Provided information:
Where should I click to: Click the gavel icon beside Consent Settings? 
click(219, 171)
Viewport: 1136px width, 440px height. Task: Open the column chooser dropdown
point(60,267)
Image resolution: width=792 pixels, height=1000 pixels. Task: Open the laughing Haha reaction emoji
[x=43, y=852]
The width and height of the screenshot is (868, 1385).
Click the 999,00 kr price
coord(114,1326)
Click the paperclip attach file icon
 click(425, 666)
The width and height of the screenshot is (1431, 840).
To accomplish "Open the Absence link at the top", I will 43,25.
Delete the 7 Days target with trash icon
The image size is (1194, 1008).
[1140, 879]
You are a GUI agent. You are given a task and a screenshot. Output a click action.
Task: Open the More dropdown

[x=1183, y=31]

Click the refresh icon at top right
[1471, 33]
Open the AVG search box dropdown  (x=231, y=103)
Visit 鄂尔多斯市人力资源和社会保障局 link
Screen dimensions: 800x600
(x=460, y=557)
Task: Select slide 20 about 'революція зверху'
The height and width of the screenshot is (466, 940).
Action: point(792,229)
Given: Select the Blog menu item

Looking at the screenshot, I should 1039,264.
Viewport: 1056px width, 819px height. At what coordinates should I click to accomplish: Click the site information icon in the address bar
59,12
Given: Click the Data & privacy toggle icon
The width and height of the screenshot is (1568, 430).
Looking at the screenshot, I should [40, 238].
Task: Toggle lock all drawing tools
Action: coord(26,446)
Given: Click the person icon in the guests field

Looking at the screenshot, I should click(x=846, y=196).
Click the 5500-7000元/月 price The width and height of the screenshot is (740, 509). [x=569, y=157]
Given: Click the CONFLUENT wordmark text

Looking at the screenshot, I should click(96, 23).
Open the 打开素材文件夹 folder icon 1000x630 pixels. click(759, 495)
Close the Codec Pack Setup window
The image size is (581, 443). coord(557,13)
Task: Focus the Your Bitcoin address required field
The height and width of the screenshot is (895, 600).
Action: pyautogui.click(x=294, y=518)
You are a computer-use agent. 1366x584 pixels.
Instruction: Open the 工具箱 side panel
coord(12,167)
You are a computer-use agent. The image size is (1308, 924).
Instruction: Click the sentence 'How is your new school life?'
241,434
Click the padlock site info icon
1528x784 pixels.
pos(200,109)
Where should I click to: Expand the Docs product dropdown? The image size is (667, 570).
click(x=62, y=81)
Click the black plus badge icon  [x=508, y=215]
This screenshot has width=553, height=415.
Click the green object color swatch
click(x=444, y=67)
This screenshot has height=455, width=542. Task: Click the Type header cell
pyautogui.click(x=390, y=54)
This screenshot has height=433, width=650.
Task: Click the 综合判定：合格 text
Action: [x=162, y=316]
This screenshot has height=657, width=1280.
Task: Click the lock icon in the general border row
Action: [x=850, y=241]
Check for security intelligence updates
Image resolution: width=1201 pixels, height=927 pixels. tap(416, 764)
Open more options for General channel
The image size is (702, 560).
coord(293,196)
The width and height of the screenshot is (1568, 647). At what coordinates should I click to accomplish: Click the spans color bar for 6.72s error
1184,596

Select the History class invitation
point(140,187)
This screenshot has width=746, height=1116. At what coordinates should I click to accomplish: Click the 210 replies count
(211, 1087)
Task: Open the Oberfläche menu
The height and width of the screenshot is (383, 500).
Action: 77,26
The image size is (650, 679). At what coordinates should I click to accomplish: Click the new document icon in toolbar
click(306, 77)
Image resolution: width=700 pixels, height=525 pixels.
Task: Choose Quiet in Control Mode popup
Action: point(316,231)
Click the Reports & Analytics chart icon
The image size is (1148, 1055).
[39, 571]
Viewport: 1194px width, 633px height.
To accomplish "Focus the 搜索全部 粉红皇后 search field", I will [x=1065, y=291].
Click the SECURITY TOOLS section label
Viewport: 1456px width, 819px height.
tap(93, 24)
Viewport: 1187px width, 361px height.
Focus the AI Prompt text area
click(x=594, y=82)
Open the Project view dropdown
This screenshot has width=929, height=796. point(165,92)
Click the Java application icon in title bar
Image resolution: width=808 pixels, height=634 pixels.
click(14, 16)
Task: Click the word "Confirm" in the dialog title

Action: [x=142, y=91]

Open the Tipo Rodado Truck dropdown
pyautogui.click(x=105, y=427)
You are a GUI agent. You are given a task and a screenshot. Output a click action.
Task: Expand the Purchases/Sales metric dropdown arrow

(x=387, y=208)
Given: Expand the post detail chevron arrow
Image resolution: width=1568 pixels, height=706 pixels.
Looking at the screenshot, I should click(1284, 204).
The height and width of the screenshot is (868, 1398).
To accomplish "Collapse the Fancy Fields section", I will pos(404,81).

What the task asks:
The answer must be the full data, repeated word for word.

Solved problem:
Where should I click to: Click the gavel icon beside Consent Settings? 
click(219, 171)
Viewport: 1136px width, 440px height. Task: Open the column chooser dropdown
point(60,267)
Image resolution: width=792 pixels, height=1000 pixels. Task: Open the laughing Haha reaction emoji
[x=43, y=852]
The width and height of the screenshot is (868, 1385).
Click the 999,00 kr price
coord(114,1326)
Click the paperclip attach file icon
 click(425, 666)
The width and height of the screenshot is (1431, 840).
To accomplish "Open the Absence link at the top", I will 43,25.
Delete the 7 Days target with trash icon
The image size is (1194, 1008).
[1140, 879]
You are a GUI agent. You are given a task and a screenshot. Output a click action.
Task: Open the More dropdown

[x=1183, y=31]

Click the refresh icon at top right
[1471, 33]
Open the AVG search box dropdown  (x=231, y=103)
Visit 鄂尔多斯市人力资源和社会保障局 link
Screen dimensions: 800x600
(x=460, y=557)
Task: Select slide 20 about 'революція зверху'
The height and width of the screenshot is (466, 940).
Action: point(792,229)
Given: Select the Blog menu item

Looking at the screenshot, I should 1039,264.
Viewport: 1056px width, 819px height. At what coordinates should I click to accomplish: Click the site information icon in the address bar
59,12
Given: Click the Data & privacy toggle icon
The width and height of the screenshot is (1568, 430).
Looking at the screenshot, I should [40, 238].
Task: Toggle lock all drawing tools
Action: coord(26,446)
Given: Click the person icon in the guests field

Looking at the screenshot, I should click(x=846, y=196).
Click the 5500-7000元/月 price The width and height of the screenshot is (740, 509). [x=569, y=157]
Given: Click the CONFLUENT wordmark text

Looking at the screenshot, I should click(96, 23).
Open the 打开素材文件夹 folder icon 1000x630 pixels. click(759, 495)
Close the Codec Pack Setup window
The image size is (581, 443). coord(557,13)
Task: Focus the Your Bitcoin address required field
The height and width of the screenshot is (895, 600).
Action: pyautogui.click(x=294, y=518)
You are a computer-use agent. 1366x584 pixels.
Instruction: Open the 工具箱 side panel
coord(12,167)
You are a computer-use agent. The image size is (1308, 924).
Instruction: Click the sentence 'How is your new school life?'
241,434
Click the padlock site info icon
1528x784 pixels.
pos(200,109)
Where should I click to: Expand the Docs product dropdown? The image size is (667, 570).
click(x=62, y=81)
Click the black plus badge icon  [x=508, y=215]
This screenshot has width=553, height=415.
Click the green object color swatch
click(x=444, y=67)
This screenshot has height=455, width=542. Task: Click the Type header cell
pyautogui.click(x=390, y=54)
This screenshot has height=433, width=650.
Task: Click the 综合判定：合格 text
Action: [x=162, y=316]
This screenshot has height=657, width=1280.
Task: Click the lock icon in the general border row
Action: [x=850, y=241]
Check for security intelligence updates
Image resolution: width=1201 pixels, height=927 pixels. tap(416, 764)
Open more options for General channel
The image size is (702, 560).
coord(293,196)
The width and height of the screenshot is (1568, 647). At what coordinates should I click to accomplish: Click the spans color bar for 6.72s error
1184,596

Select the History class invitation
point(140,187)
This screenshot has width=746, height=1116. At what coordinates should I click to accomplish: Click the 210 replies count
(211, 1087)
Task: Open the Oberfläche menu
The height and width of the screenshot is (383, 500).
Action: 77,26
The image size is (650, 679). At what coordinates should I click to accomplish: Click the new document icon in toolbar
click(306, 77)
Image resolution: width=700 pixels, height=525 pixels.
Task: Choose Quiet in Control Mode popup
Action: point(316,231)
Click the Reports & Analytics chart icon
The image size is (1148, 1055).
[39, 571]
Viewport: 1194px width, 633px height.
To accomplish "Focus the 搜索全部 粉红皇后 search field", I will [x=1065, y=291].
Click the SECURITY TOOLS section label
Viewport: 1456px width, 819px height.
tap(93, 24)
Viewport: 1187px width, 361px height.
Focus the AI Prompt text area
click(x=594, y=82)
Open the Project view dropdown
This screenshot has width=929, height=796. point(165,92)
Click the Java application icon in title bar
Image resolution: width=808 pixels, height=634 pixels.
click(14, 16)
Task: Click the word "Confirm" in the dialog title

Action: [x=142, y=91]

Open the Tipo Rodado Truck dropdown
pyautogui.click(x=105, y=427)
You are a GUI agent. You are given a task and a screenshot. Output a click action.
Task: Expand the Purchases/Sales metric dropdown arrow

(x=387, y=208)
Given: Expand the post detail chevron arrow
Image resolution: width=1568 pixels, height=706 pixels.
Looking at the screenshot, I should click(1284, 204).
The height and width of the screenshot is (868, 1398).
To accomplish "Collapse the Fancy Fields section", I will pos(404,81).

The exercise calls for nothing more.